§ Data supplied:
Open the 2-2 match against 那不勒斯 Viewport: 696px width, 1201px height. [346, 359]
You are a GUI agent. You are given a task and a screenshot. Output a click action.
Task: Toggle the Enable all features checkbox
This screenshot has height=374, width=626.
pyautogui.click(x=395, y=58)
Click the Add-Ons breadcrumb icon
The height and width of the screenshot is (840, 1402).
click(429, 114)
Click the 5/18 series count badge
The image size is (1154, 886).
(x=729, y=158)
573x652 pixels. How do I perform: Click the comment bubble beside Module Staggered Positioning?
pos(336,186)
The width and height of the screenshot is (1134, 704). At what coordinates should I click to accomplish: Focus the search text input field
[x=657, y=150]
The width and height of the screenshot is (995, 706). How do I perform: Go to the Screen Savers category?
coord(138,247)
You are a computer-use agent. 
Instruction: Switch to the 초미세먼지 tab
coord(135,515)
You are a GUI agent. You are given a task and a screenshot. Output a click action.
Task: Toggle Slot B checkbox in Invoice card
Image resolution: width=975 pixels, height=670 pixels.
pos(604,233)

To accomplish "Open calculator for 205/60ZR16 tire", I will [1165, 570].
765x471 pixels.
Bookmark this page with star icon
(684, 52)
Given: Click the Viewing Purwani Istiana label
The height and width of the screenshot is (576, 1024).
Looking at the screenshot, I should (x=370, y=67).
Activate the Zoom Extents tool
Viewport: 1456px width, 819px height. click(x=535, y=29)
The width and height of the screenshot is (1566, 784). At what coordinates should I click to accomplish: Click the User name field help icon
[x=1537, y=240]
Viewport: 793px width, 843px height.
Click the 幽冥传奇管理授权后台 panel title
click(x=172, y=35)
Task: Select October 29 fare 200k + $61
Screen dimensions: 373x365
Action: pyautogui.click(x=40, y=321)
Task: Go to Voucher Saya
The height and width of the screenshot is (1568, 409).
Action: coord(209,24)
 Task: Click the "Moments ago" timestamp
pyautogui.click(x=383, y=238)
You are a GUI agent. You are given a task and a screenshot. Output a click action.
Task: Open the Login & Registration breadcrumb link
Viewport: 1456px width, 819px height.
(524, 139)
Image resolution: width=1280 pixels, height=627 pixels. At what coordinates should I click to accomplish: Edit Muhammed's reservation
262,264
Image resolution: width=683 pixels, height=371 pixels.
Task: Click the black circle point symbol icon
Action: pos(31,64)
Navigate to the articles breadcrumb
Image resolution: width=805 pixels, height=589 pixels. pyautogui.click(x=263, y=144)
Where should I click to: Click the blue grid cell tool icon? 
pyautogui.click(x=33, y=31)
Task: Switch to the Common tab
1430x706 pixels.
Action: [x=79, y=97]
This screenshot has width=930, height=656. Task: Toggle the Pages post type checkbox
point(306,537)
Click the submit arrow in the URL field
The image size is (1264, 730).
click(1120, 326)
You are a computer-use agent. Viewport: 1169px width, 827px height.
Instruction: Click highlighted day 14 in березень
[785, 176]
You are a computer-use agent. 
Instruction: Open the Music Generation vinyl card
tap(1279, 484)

§ Directive:
Convert every line of the material above into a JSON list of strings, one string per line, leaving out blank lines.

§ Solution for this task:
[
  "Open the 2-2 match against 那不勒斯 Viewport: 696px width, 1201px height. [346, 359]",
  "You are a GUI agent. You are given a task and a screenshot. Output a click action.",
  "Task: Toggle the Enable all features checkbox",
  "This screenshot has height=374, width=626.",
  "pyautogui.click(x=395, y=58)",
  "Click the Add-Ons breadcrumb icon",
  "The height and width of the screenshot is (840, 1402).",
  "click(429, 114)",
  "Click the 5/18 series count badge",
  "The image size is (1154, 886).",
  "(x=729, y=158)",
  "573x652 pixels. How do I perform: Click the comment bubble beside Module Staggered Positioning?",
  "pos(336,186)",
  "The width and height of the screenshot is (1134, 704). At what coordinates should I click to accomplish: Focus the search text input field",
  "[x=657, y=150]",
  "The width and height of the screenshot is (995, 706). How do I perform: Go to the Screen Savers category?",
  "coord(138,247)",
  "You are a computer-use agent. ",
  "Instruction: Switch to the 초미세먼지 tab",
  "coord(135,515)",
  "You are a GUI agent. You are given a task and a screenshot. Output a click action.",
  "Task: Toggle Slot B checkbox in Invoice card",
  "Image resolution: width=975 pixels, height=670 pixels.",
  "pos(604,233)",
  "To accomplish \"Open calculator for 205/60ZR16 tire\", I will [1165, 570].",
  "765x471 pixels.",
  "Bookmark this page with star icon",
  "(684, 52)",
  "Given: Click the Viewing Purwani Istiana label",
  "The height and width of the screenshot is (576, 1024).",
  "Looking at the screenshot, I should (x=370, y=67).",
  "Activate the Zoom Extents tool",
  "Viewport: 1456px width, 819px height. click(x=535, y=29)",
  "The width and height of the screenshot is (1566, 784). At what coordinates should I click to accomplish: Click the User name field help icon",
  "[x=1537, y=240]",
  "Viewport: 793px width, 843px height.",
  "Click the 幽冥传奇管理授权后台 panel title",
  "click(x=172, y=35)",
  "Task: Select October 29 fare 200k + $61",
  "Screen dimensions: 373x365",
  "Action: pyautogui.click(x=40, y=321)",
  "Task: Go to Voucher Saya",
  "The height and width of the screenshot is (1568, 409).",
  "Action: coord(209,24)",
  " Task: Click the \"Moments ago\" timestamp",
  "pyautogui.click(x=383, y=238)",
  "You are a GUI agent. You are given a task and a screenshot. Output a click action.",
  "Task: Open the Login & Registration breadcrumb link",
  "Viewport: 1456px width, 819px height.",
  "(524, 139)",
  "Image resolution: width=1280 pixels, height=627 pixels. At what coordinates should I click to accomplish: Edit Muhammed's reservation",
  "262,264",
  "Image resolution: width=683 pixels, height=371 pixels.",
  "Task: Click the black circle point symbol icon",
  "Action: pos(31,64)",
  "Navigate to the articles breadcrumb",
  "Image resolution: width=805 pixels, height=589 pixels. pyautogui.click(x=263, y=144)",
  "Where should I click to: Click the blue grid cell tool icon? ",
  "pyautogui.click(x=33, y=31)",
  "Task: Switch to the Common tab",
  "1430x706 pixels.",
  "Action: [x=79, y=97]",
  "This screenshot has width=930, height=656. Task: Toggle the Pages post type checkbox",
  "point(306,537)",
  "Click the submit arrow in the URL field",
  "The image size is (1264, 730).",
  "click(1120, 326)",
  "You are a computer-use agent. Viewport: 1169px width, 827px height.",
  "Instruction: Click highlighted day 14 in березень",
  "[785, 176]",
  "You are a computer-use agent. ",
  "Instruction: Open the Music Generation vinyl card",
  "tap(1279, 484)"
]